En réalité, ce débat organisé par l’UMP que l’on soit pour ou contre arrange bien la gauche car elle ne voulait pas assumer sur le plan politique toute mesure restrictive contre des comportements inadmissibles perpétrés par les islamistes radicaux, comme elle l’a fait lors du débat contre le port du voile intégral, alors que sur le fond , elle est en tout point d’accord.
Cela étant rappelé, le communautarisme islamiste menace notre cohésion sociale et tente de structurer une société parallèle à notre société laïque qui a permis depuis la loi de 1905 de faire reculer l’obscurantisme en lui opposant l’éducation, la connaissance et les sciences humaines.
Ce débat sur l’islam a été mal engagé, car nos politiques ne veulent pas prendre des décisions qui permettraient que cesse sur notre sol, l’activisme des islamistes radicaux qui cherchent à déstabiliser les fondamentaux de notre République laïque.
Face à l’islam politique, il faut prendre des mesures politiques à la hauteur du danger qu’une telle idéologie représente pour notre cohésion et la paix civile. Cela n’est pas en finançant la construction de mosquées que nous arriverons à faire admettre au sein de la communauté nationale un islam conquérant, tant ses préceptes et ses dogmes sont antinomiques avec nos valeurs que sont la liberté, l »égalité et la fraternité.
Dans les mosquées, des prêches haineux envers les mécréants, les juifs , les athées et les agnostiques sont proférés , cela ne peut qu’être préjudiciable à la concorde nationale et à l’entente entre les citoyens que nous sommes au delà de nos différences. C’est une réalité que nous ne pouvons pas continuer à nier, les politiques qui persisteront à fermer les yeux seront tenus responsables devant la Nation de leur dhimmitude face à la montée communautariste qui détruira notre République une et indivisible, si nous ne savons pas être fermes avec nos principes et nos convictions.
Les élus de la République continuent pour un grand nombre d’entre eux, à penser de façon naïve que l’islam est une religion d’amour et de paix, alors que les faits nous démontrent tout le contraire. L’islam politique est en guerre contre notre civilisation, qu’il considère comme étant dévoyée et responsable de toutes les injustices qui perdurent dans tous les pays ou la religion islamique ne régit pas la vie des humains.
La République n’a pas  à organiser  les religions, mais se doit de faire respecter la liberté de culte sans que cela puisse gêner les non croyants ,tout en faisant en sorte de ne pas privilégier une religion plus qu’une autre.
En actant le principe d’un financement de la construction de mosquées avec le soutien ou l’accompagnement des municipalités, les élus UMP outrepassent leurs droits et mettent devant le fait accompli la communauté nationale qui devrait être consultée sur une telle proposition.
On ne peut pas éternellement bafouer le peuple en lui imposant des mesures qui pourraient provoquer une fracture et un ressentiment général envers les élites lesquelles sont déjà très discréditées si l’on se réfère à l’abstention importante aux élections intermédiaires.
Non au financement des mosquées, la loi de 1905 doit être respectée, ne pas être amendée, et être appliquée dans tous ces aspects.
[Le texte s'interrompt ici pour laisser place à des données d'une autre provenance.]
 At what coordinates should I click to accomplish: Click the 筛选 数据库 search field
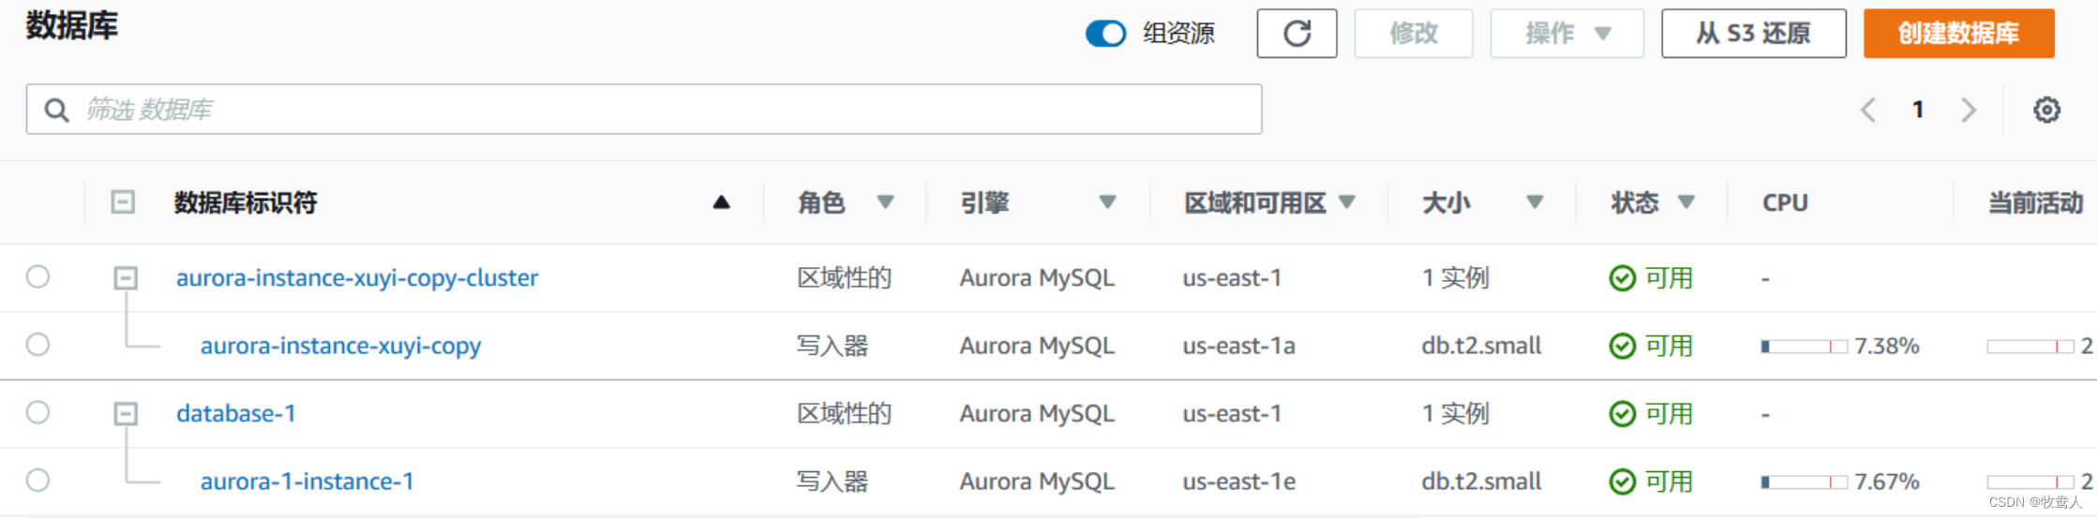(x=656, y=110)
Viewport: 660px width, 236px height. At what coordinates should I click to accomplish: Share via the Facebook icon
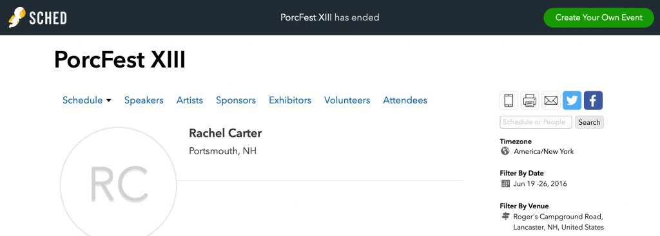593,101
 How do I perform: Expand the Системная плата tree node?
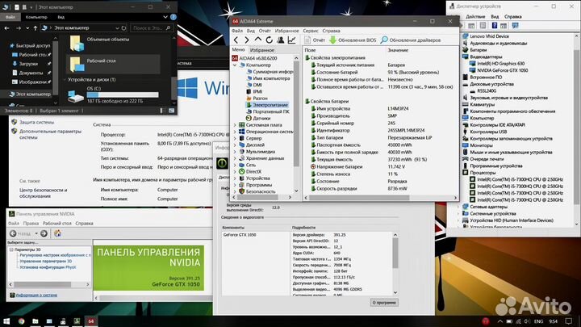(x=235, y=125)
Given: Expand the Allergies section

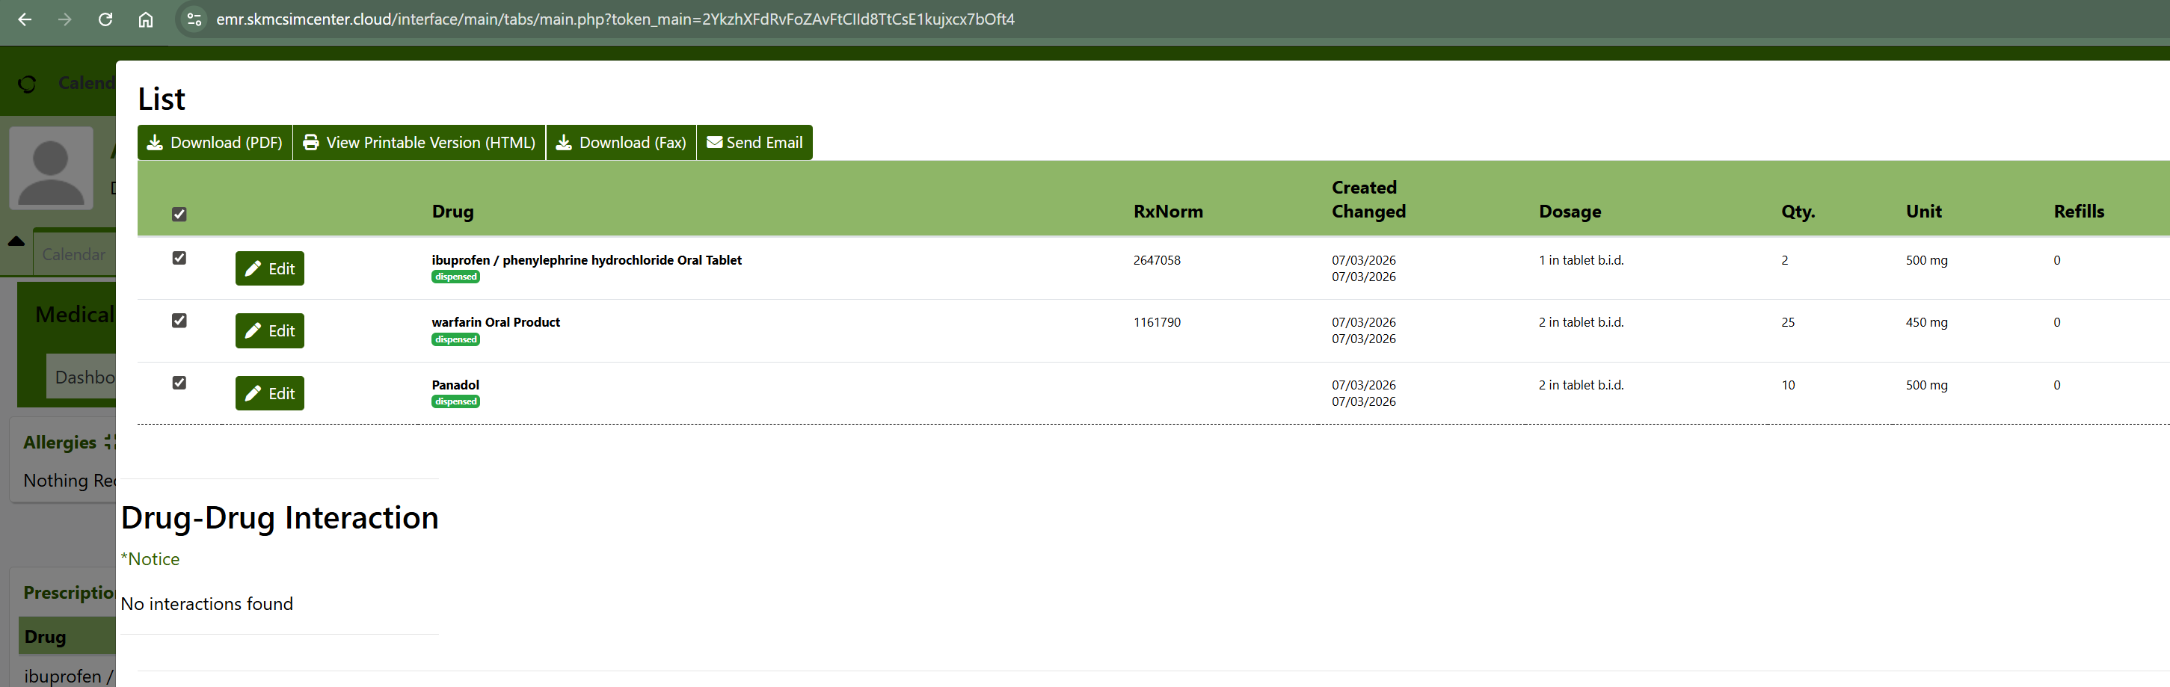Looking at the screenshot, I should click(x=108, y=442).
L’Islam ne respecte pas les valeurs républicaines, considérant que la loi divine est supérieure aux lois humaines. Dans ces conditions, nous n’avons aucune raison de nous plier au Coran et à Mahomet. Nous avons à revendiquer et à réaffirmer que la République une et indivisible laïque, démocratique et sociale et la seule loi commune qui doit s’imposer à tous les citoyens français qu’ils soient de souche ou d’origine immigrée.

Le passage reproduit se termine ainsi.